A big difference between Mrauk U and Bagan is that the landscape is more hilly than flat and the climate tropical rather than dry. The hills make for some excellent views via a short hike up a densely jungled hill, where many climb to Mruak U’s highest point – Shwetaung Paya – which looks out of the hills and river. Here, at sunrise, a mysterious fog can be seen that blankets the town, where only the temples atop of the hills can be seen and it is like they are floating on clouds. It’s really rather magical.

Another draw card for Mrauk U is to visit the remote tribal Chin Villages along the river.  It’s worth getting a guide for the day to take you out to meet the infamous ‘tattooed face women’ of the Chin villages. There are only a handful of these women left who have a spider-web design tattooed on their faces – a tradition that died out around 60 years ago when the practice, of what is said to tribal identification, was made illegal. It was fascinating to hear their stories and drink tea with them.

There is plenty to see in and around Mrauk U, and after such a long journey to get there it would be a shame not to stay for more than a couple of days. I managed to fill four days and could have probably stayed another one had I not disliked the accommodation we were staying at. Sadly, with lack of any tourism infrastructure, most of the budget accommodation options in Mrauk U are the same – damp, overpriced, with bucket showers and without electricity for most of the day and night. Higher range options are better and some do have generators and proper showers, but they will set you back about $55+ a night per room.
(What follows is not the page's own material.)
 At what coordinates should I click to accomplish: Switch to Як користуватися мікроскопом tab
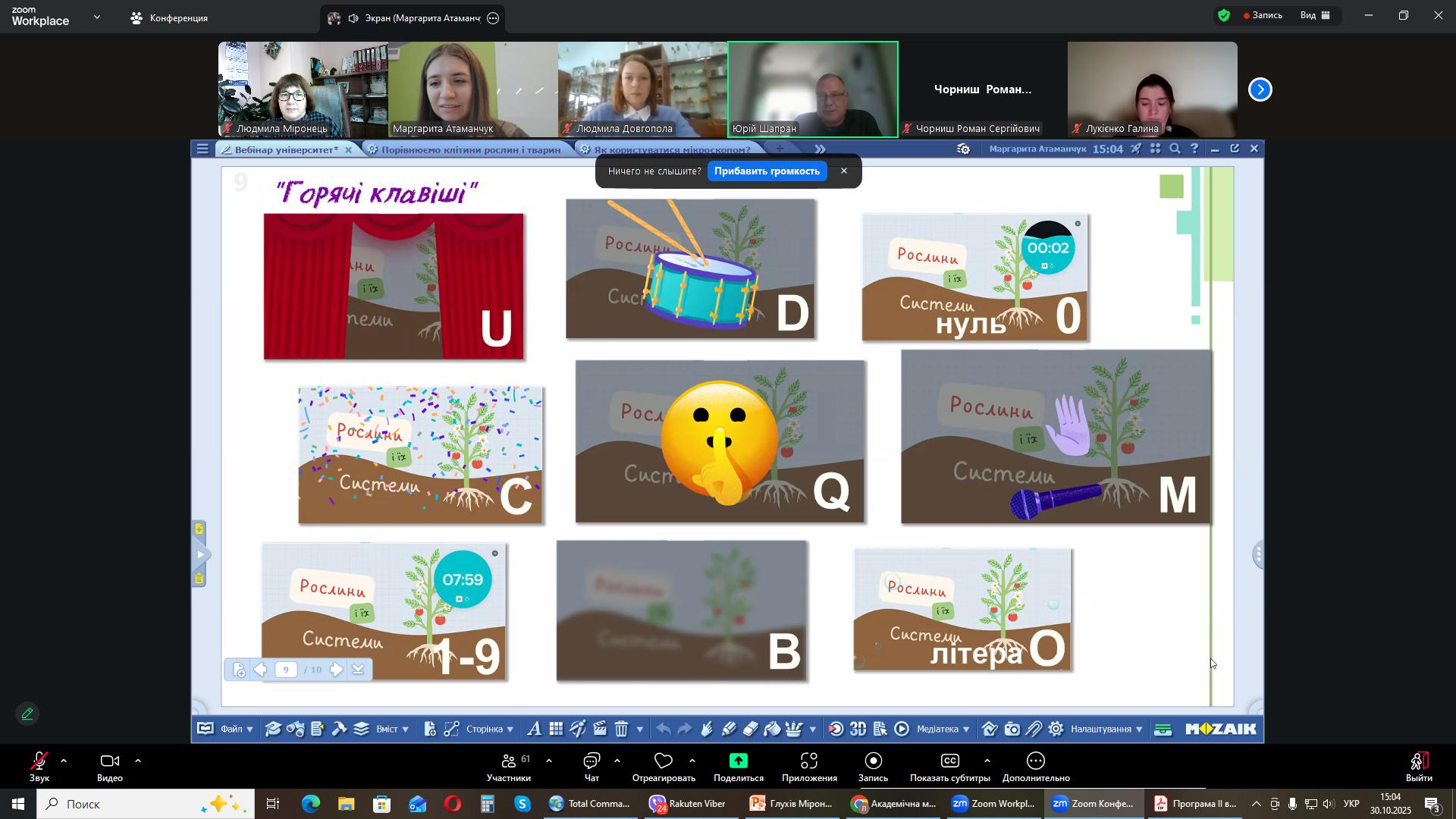(x=671, y=149)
Mruak U is Worth the Journey

Even with two years worth of Asian bus travel experience under my belt, the bus rides to and from Mrauk U are still hands down the most challenging I have ever endured. 24 hours+ crammed into a bus that was falling apart, with livestock and travel sick passengers, and nature’s own air con (i.e. the window) which meant a face full of vomit from the said travel sick passengers in the seat in front. It was tough, yet the hardships of getting to this pretty town in the lesser-known Rakhine State of Myanmar were worth it for the visual rewards and distinct culture that still thrives here.

Mrauk U is too often overlooked by those travelling in Myanmar, as it is so far from everywhere else and requires more effort and planning. But that is really part of the charm of this little town; the authenticity of it is a rare find, especially in South East Asia.

Things to Know:

  • With a bicycle and a bit of know-how of what you want to see, it is easy to get around and to enjoy this different part of Myanmar. There is a scatting of shops where you can rent a bicycle for a day and get local advice. Double-check the tyre pressure and that the seat is secured properly before handing over your Kyat.
  • You can get to Mrauk U via local bus from Yangon or Mandalay. Prices vary but start at around 3,000 Kyat. Be prepared for a long journey; take snacks, and a head torch for when you need the toilet.
  • There are guides in Mrauk U, however it’s not always clear where to find them. There is no tourist office or visitor centre. The best way is to ask at the reception of a few guesthouses along the main road who they recommend.